1 Introduction and Related Work

Recently, Warsaw, Poland, opened its data resources, including regularly collected, location of city buses. Based on this information an attempt was made to predict delays in public transport. This problems has been discussed in the literature. Applied methods can be divided into groups. First, statistical methods, such as k-NN [2, 7], regression [2], prediction based on sequence patterns [9] or time series [10], and application of Kalman filter [6]. Second, methods based on observations, which include the historical means approach [1, 5]. Next, methods based on machine learning, which include (see, also, [8]): back propagation neural network [11], radial basis function network [12], multilayer perceptron [1, 5]. The last group consists of hybrid methods that combine multiple algorithms into a single model [4, 13]. Let us now present selected results, while [15] contains detailed discussion.

The Pattern Sequence-based Forecasting was used in [9], to model bus transport in Chennai (India). Overall, K-means algorithm delivered best performance. Predictions have been tested on sections with low, medium and high travel time variability. For sections with large time variance, results were not “satisfatory”.

Time series approach was used in [10] to forecast bus travel time in Lviv (Ukraine). The average error, for travel time towards city center was approximately 3 min, and 2 min in the opposite direction.

In [12], authors used Radial Basis Function Neural Network (RBFNN) to model bus transport in Dalian (China). The model was trained on historical data, with additional correction of results (using Kalman Filter). Overall, the best reported mean absolute percentage error (MAPE) was at 7.59%.

Work described in [13], is based on deep learning and data fusion. Models used multiple features, including: stop ID, day of the week, time, bus speed (based on GPS), stopping time at a stop, travel time between stops. Data came from Guangzhou and Shenzhen (China) for single line in each city. Predictions were compared with historical averages. Proposed model outperformed other approaches with MAPE of 8.43% (Gangzhou). Moreover, MAPE for the peak hours was 4–7% lower than that reported for other solutions.

In [1], dynamic model was developed, to predict bus arrival times at subsequent stops. GPS data, from Macea (Brazil), for a bus line with 35 stops, was used. Here, Historical Average (HA), Kalman Filtering and Artificial Neural Network (ANN) were tried. The 3-layer perceptron achieved best MAPE (18.3%).

In [2], review of methods modeling bus transport, found in [3], was extended. Authors used: k-NN, ANN, and Super Vector Regression (SVR) to predict bus travel times in Trondheim (Norway). To study influence of individual time intervals, 423 different data sets were created.

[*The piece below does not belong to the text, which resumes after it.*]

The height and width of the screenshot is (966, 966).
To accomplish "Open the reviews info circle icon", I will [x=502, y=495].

Depending on data set, (best) MAE varied between 61 and 86 s. Separately, additional attributes, e.g.: weather, football matches, tickets, were tried, with no visible improvement.

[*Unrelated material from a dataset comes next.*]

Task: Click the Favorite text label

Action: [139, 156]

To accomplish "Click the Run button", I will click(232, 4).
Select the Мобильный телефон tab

In [4], an ANN was used, with historical GPS data and an automatic toll collection system data. Moreover, impact of intersections with traffic lights was taken into account. Data came from Jinan (China), for a single bus line. To deal with travel time variation, a hybrid ANN (HANN) was developed, with separate subnets, trained for specific time periods, e.g. working days, weekends, peak hours. Overall, ANN and HANN were more reliable than the Kalman Filter. Moreover, HANN was better suited for short-distance prediction.

Separately, comparison of methods modeling tram travel in Warsaw (Poland), on the basis of historical GPS data, is presented in [5].

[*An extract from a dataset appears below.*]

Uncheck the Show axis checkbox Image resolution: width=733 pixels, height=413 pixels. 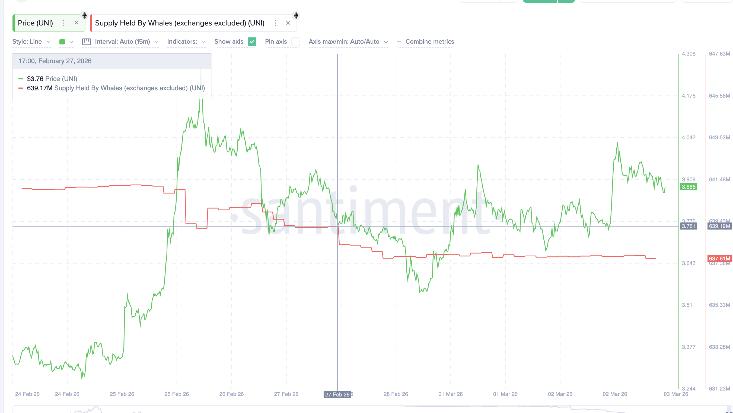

Main findings from the literature can be summarized as follows. (a) Reported results concern a single city. Only in one case two cities have been studied. (b) In all cases a single bus line was used. (c) There is no “benchmark” data for the problem. (d) The main methods that have been tried were: (i) statistical methods – k-NN, regression model, Kalman filter, (ii) historical observation methods (HA), (iii) machine learning methods – BPNN, RBFN, multilayer perceptron (MLP), and (iv) hybrid methods combining the above algorithms into one model (HANN). Among them, best results have been reported for HANN, HA, RBFN and MLP. However, it was reported that HANN requires substantially larger datasets. (e) Quality of predictions has been measured using: (i) mean absolute error (MAE; in seconds); (ii) mean percentage absolute error (MAPE); (iii) standard deviation (STD; in seconds). (f) The simplest approaches used GPS data alone. Other popular data elements were: information about sold tickets and about bus speed. Additionally, effects of non-travel events (e.g. games or weather) have been (unsuccessfully) tried. (g) Best accuracy was reported in [2], where MAE was 40s. However, this result was obtained for 1 to 16 stops only. For a “longer bus line” best MAE was of order 60s-70s. Finally, for long Warsaw tram lines (more than 40 stops), best MAE was at 123s.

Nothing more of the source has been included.